Lecture: Visualizing Data in R

Key Concepts covered in the lecture include (Same as before):
1. Learn concepts of visualizing statistics


The in-class exercise focuses on GGPlot2. GG stands for Grammer of Graphics (by Leland Wilkinson)

Part 1: Creating scatterplots in GGPlot

library(ggplot2)
library(maptools)
## Loading required package: foreign
## Loading required package: sp
## Loading required package: grid
## Loading required package: lattice
## Checking rgeos availability: TRUE

USA <- readShapePoly("H:/Quant/inClassExercises/InClassExerciseData/2004_Election_Counties.shp")
names(USA)
##  [1] "NAME"       "STATE_NAME" "STATE_FIPS" "CNTY_FIPS"  "FIPS"      
##  [6] "AREA"       "FIPS_num"   "Bush"       "Kerry"      "County_F"  
## [11] "Nader"      "Total"      "Bush_pct"   "Kerry_pct"  "Nader_pct" 
## [16] "MDratio"    "hosp"       "pcthisp"    "pcturban"   "urbrural"  
## [21] "pctfemhh"   "pcincome"   "pctpoor"    "pctlt9ed"   "pcthsed"   
## [26] "pctcoled"   "unemploy"   "pctwhtcl"   "homevalu"   "rent"      
## [31] "popdens"    "crowded"    "ginirev"    "SmokecurM"  "SmokevrM"  
## [36] "SmokecurF"  "SmokevrF"   "Obese"      "Noins"      "XYLENES__M"
## [41] "TOLUENE"    "TETRACHLOR" "STYRENE"    "NICKEL_COM" "METHYLENE_"
## [46] "MERCURY_CO" "LEAD_COMPO" "BENZENE__I" "ARSENIC_CO" "POP2000"   
## [51] "POP00SQMIL" "MALE2000"   "FEMALE2000" "MAL2FEM"    "UNDER18"   
## [56] "AIAN"       "ASIA"       "BLACK"      "NHPI"       "WHITE"     
## [61] "AIAN_MORE"  "ASIA_MORE"  "BLK_MORE"   "NHPI_MORE"  "WHT_MORE"  
## [66] "HISP_LAT"   "CH19902000" "MEDAGE2000" "PEROVER65"

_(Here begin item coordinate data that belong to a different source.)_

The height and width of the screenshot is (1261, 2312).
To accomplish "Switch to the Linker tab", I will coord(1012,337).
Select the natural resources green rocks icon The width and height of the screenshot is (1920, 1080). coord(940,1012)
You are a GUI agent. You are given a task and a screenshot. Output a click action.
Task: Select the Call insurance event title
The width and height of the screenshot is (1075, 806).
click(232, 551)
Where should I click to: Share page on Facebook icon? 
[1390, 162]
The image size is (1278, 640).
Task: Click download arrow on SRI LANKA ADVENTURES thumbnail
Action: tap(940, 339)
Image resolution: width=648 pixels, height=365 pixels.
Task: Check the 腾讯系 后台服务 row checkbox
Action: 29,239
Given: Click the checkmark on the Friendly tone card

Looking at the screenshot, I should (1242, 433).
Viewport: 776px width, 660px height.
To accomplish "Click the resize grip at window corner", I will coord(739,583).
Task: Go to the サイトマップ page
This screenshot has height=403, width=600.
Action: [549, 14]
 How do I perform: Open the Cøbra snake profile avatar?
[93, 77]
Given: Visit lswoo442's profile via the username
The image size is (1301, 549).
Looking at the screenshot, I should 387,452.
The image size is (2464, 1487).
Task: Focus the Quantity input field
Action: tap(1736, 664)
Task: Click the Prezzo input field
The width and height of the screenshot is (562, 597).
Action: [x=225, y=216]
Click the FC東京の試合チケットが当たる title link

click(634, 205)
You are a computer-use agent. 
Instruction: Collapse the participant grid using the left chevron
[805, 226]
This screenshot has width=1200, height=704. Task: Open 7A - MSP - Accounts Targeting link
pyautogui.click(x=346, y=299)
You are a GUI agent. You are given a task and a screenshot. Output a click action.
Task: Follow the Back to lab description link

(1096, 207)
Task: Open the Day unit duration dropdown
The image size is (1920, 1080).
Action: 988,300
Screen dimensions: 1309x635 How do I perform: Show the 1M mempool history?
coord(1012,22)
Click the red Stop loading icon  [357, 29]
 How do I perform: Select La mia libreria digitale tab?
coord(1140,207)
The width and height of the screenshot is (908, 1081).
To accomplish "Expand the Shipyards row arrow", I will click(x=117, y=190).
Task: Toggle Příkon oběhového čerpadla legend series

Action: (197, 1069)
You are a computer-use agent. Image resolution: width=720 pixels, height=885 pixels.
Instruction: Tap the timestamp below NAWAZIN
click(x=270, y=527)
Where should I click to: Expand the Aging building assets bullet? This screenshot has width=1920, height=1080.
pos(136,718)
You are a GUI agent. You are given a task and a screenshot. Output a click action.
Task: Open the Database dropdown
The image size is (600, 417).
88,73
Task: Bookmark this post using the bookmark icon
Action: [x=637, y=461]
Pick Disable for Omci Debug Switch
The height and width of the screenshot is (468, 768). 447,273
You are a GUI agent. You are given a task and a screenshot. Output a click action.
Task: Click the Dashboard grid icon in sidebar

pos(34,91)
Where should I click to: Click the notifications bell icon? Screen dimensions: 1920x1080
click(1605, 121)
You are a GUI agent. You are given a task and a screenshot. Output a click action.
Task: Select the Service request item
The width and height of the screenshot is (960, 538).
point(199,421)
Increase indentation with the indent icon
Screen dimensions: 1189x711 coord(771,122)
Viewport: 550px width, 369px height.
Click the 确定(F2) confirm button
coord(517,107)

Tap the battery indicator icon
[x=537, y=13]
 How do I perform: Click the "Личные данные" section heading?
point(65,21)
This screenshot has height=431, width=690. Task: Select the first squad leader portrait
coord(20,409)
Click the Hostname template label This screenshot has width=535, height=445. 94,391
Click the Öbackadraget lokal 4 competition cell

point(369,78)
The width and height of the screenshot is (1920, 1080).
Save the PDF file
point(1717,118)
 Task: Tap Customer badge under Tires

plot1 <- ggplot(data = USA@data, aes(x = Obese, y = homevalu))  #Create a GGPlot.  R does nothing,

plot1 + geom_point()  #we need to plot it using a point geometry.  Now we get the scatterplot!

plot of chunk unnamed-chunk-1


plot1 + geom_point() + scale_x_log10() + scale_y_log10()  #Change the scale of the plot.

plot of chunk unnamed-chunk-1


plot1 + geom_point(alpha = 1/10) + scale_x_log10() + scale_y_log10()  #Edit the transparency for each dot based on attribute value

plot of chunk unnamed-chunk-1


plot1 + geom_point(alpha = 1/10) + geom_smooth(method = "lm")  #Fit a line through the data.  It also creates a standard error envelope for this fitted line.  Can we access informaiton about this line?

plot of chunk unnamed-chunk-1



# Do some additional overlays:
library(hexbin)  #bring in a new library

plot1 + stat_binhex()  #similar to a density plot.  Each point has a hexagon; then each hexagon shows overplotting.  It highlights where the there is more data in terms of the scatterplot space.

plot of chunk unnamed-chunk-1


plot1 + geom_bin2d()  #This is the same plot but uses a different binning shape.

plot of chunk unnamed-chunk-1


plot1 + geom_density2d()  #This is a weird contour plot of there there is data.  I don't much use in this.

plot of chunk unnamed-chunk-1


# Create a goofy factor for the data.  We can plot data in terms of its
# factors:
USA$good_states <- ifelse(USA$STATE_NAME %in% c("New York", "Massachusetts", 
    "Rhode Island", "Wyoming"), yes = "its good", no = "its ok")
USA$good_states <- as.factor(USA$good_states)  #Define the factor


plot2 <- ggplot(data = USA@data, aes(x = Obese, y = homevalu, color = good_states))
plot2 + geom_point()  #colors a point based on its attribute (the factor)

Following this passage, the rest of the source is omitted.